Data provided ->
* Begin *
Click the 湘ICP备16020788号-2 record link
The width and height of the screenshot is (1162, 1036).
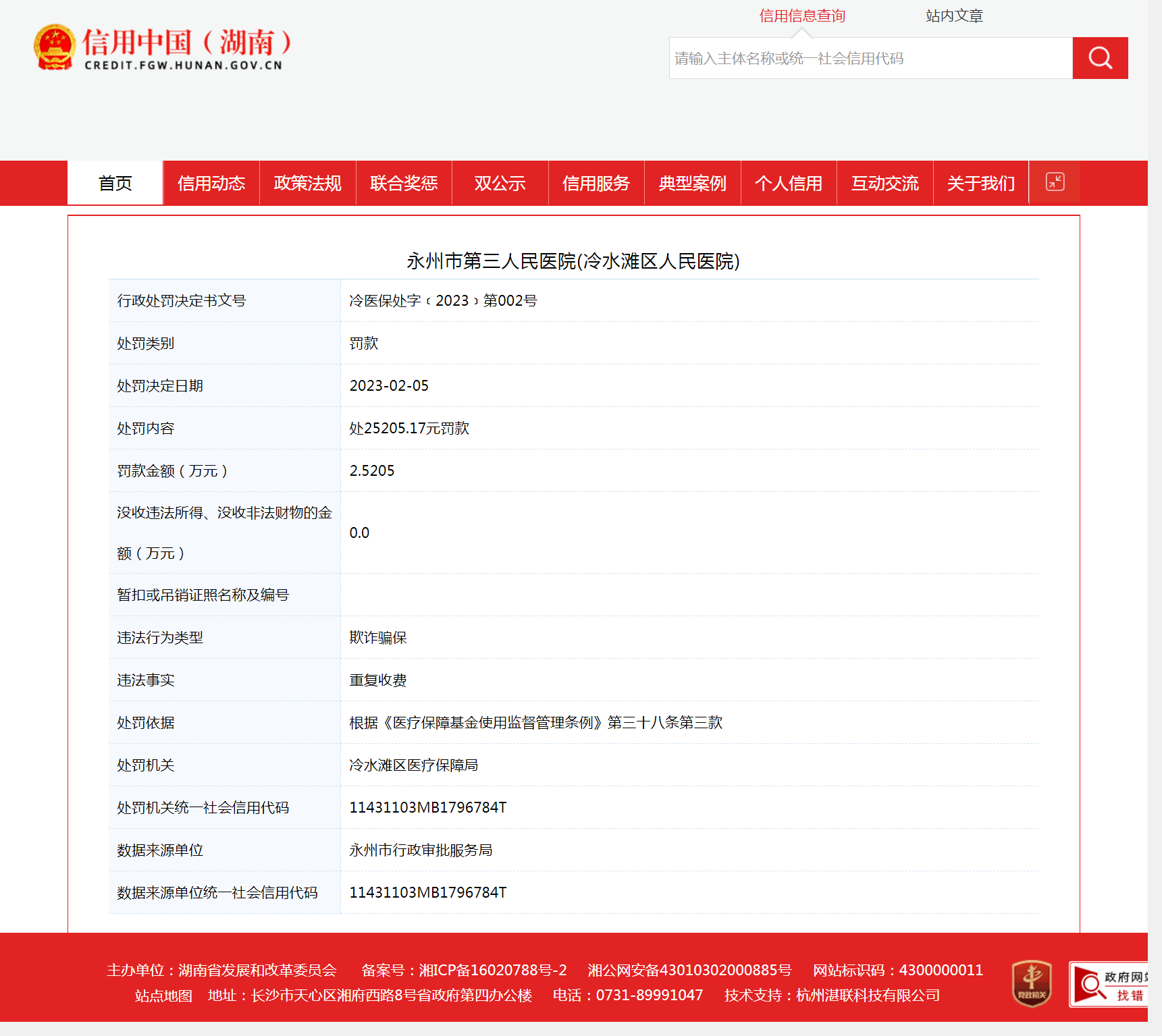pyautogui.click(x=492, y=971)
* End *
* Begin *
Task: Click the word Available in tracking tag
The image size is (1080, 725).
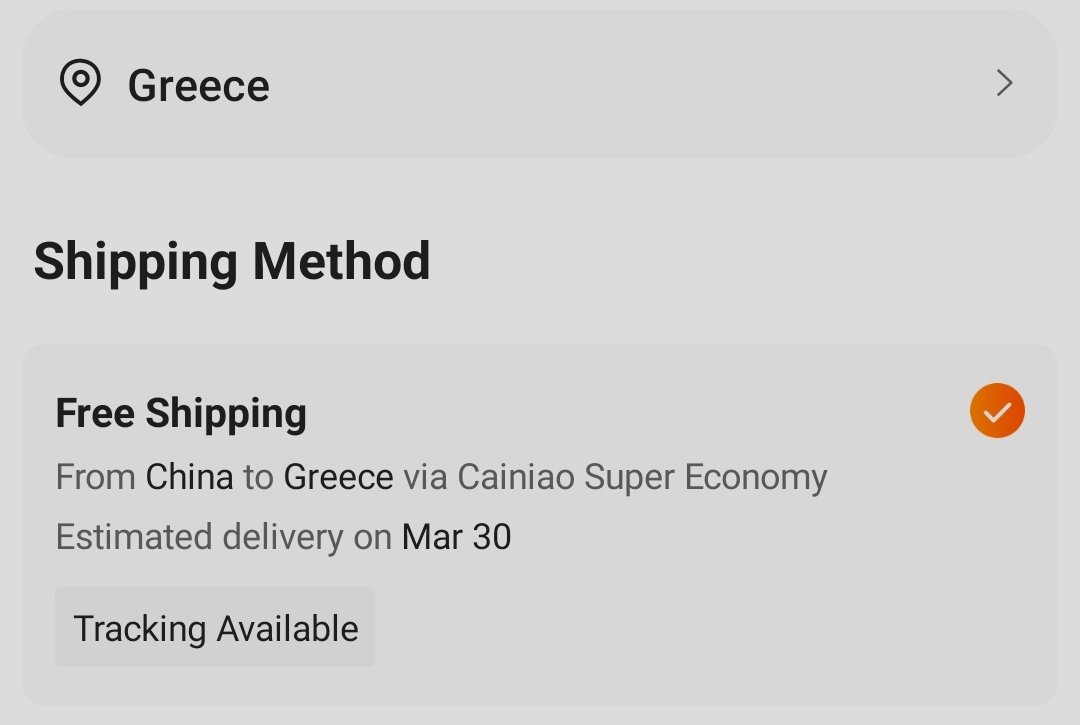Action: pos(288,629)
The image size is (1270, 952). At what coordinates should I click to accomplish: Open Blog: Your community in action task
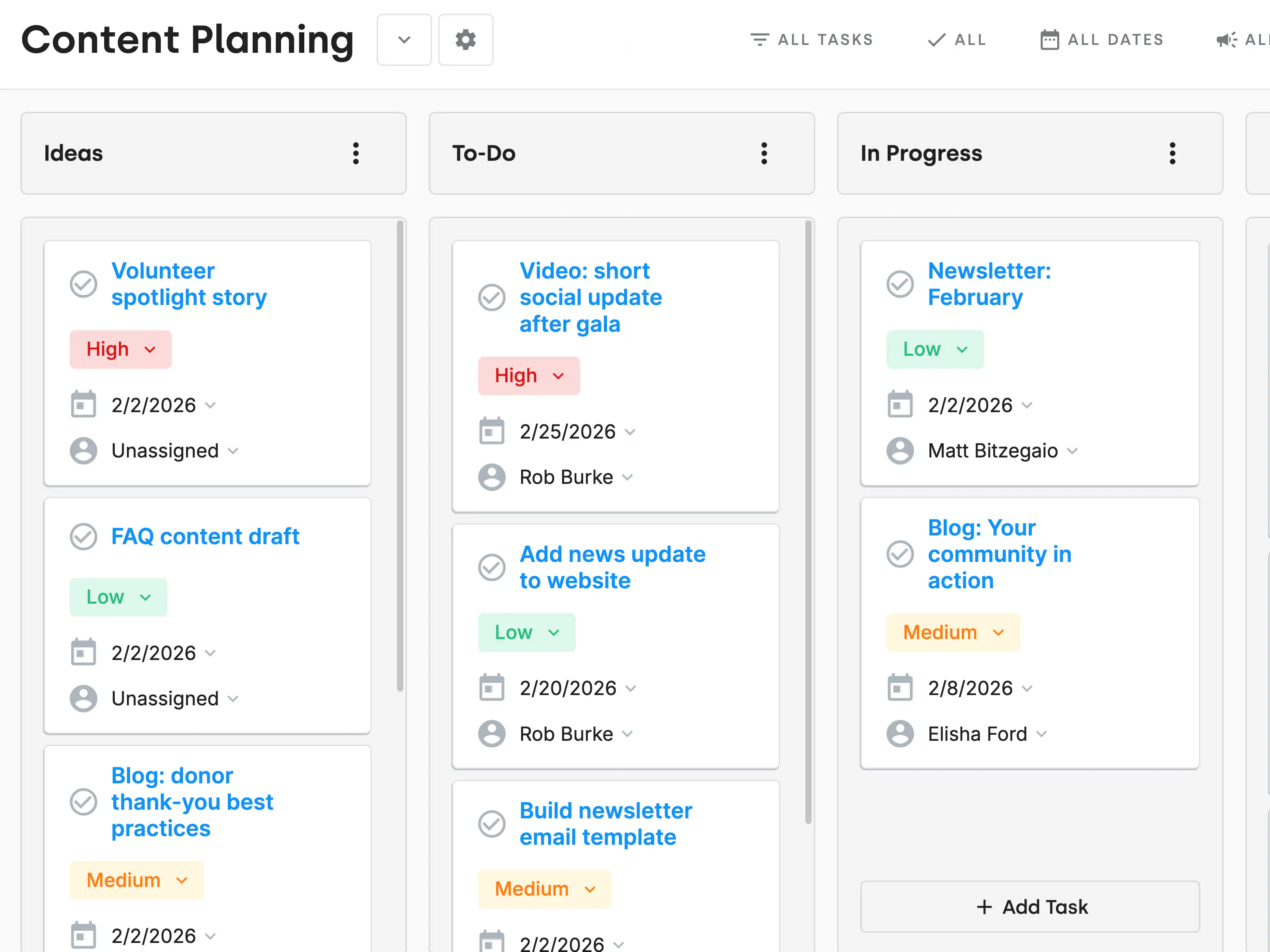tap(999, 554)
* End *
* Begin *
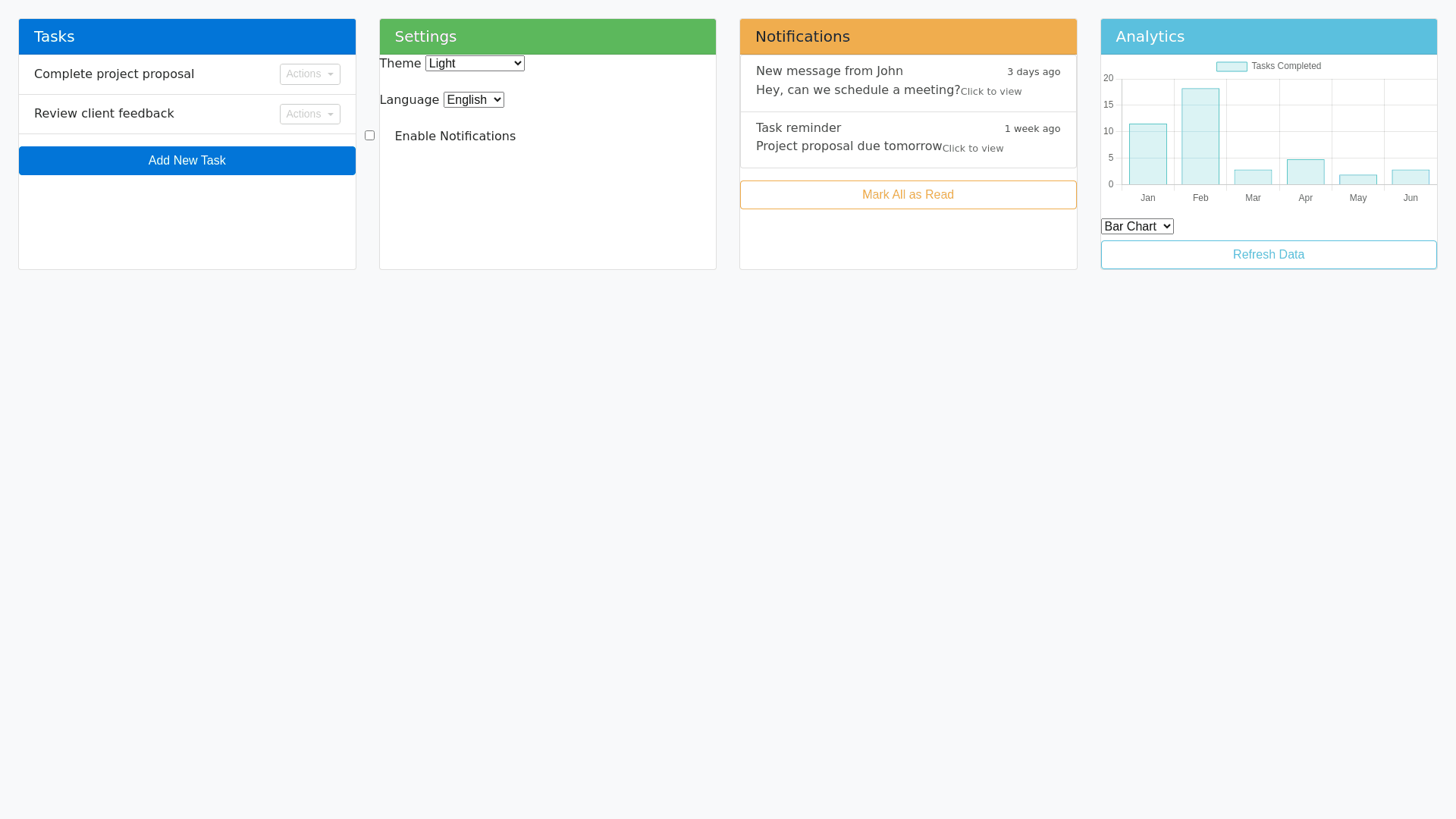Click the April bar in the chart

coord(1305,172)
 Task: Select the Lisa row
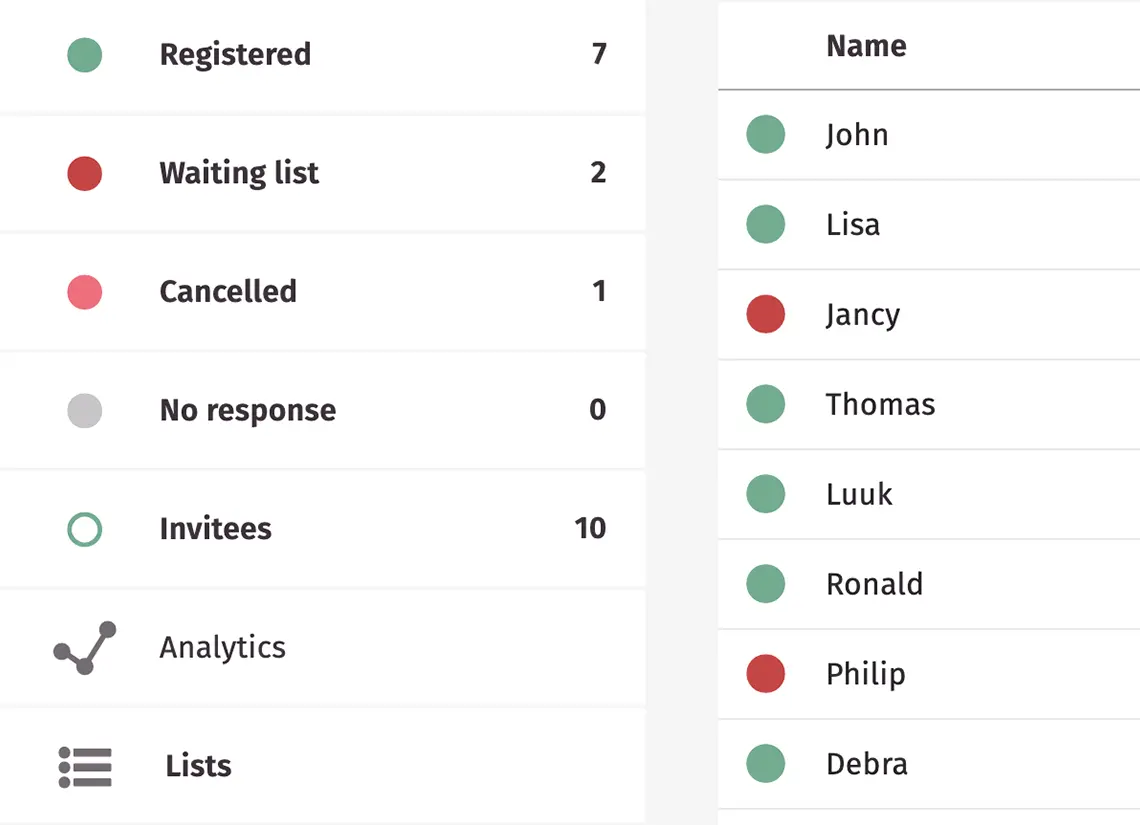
* End *
Which lines of the records contain the word "image"? Return each of them in full, and treat uppercase and lowercase as different.

The image size is (1080, 725).
The image size is (1270, 952). At what coordinates should I click to accomplish: Open Blog: Your community in action task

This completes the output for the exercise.